Directions: Rewrite the records below as a numbered list, leaving out any blank lines.

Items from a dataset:

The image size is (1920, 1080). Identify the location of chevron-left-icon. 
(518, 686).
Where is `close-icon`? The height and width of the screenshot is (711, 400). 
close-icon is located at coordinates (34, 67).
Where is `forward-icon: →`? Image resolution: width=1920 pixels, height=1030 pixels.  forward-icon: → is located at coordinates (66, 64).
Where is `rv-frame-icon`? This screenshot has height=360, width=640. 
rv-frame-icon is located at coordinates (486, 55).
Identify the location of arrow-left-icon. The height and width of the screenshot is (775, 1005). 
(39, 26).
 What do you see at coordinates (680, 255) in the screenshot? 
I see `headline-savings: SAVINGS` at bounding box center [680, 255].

Solution:
1. The image size is (1920, 1080). Identify the location of chevron-left-icon. 
2. (518, 686).
3. Where is `close-icon`? The height and width of the screenshot is (711, 400). 
4. close-icon is located at coordinates (34, 67).
5. Where is `forward-icon: →`? Image resolution: width=1920 pixels, height=1030 pixels.  forward-icon: → is located at coordinates (66, 64).
6. Where is `rv-frame-icon`? This screenshot has height=360, width=640. 
7. rv-frame-icon is located at coordinates (486, 55).
8. Identify the location of arrow-left-icon. The height and width of the screenshot is (775, 1005). 
9. (39, 26).
10.  What do you see at coordinates (680, 255) in the screenshot? 
11. I see `headline-savings: SAVINGS` at bounding box center [680, 255].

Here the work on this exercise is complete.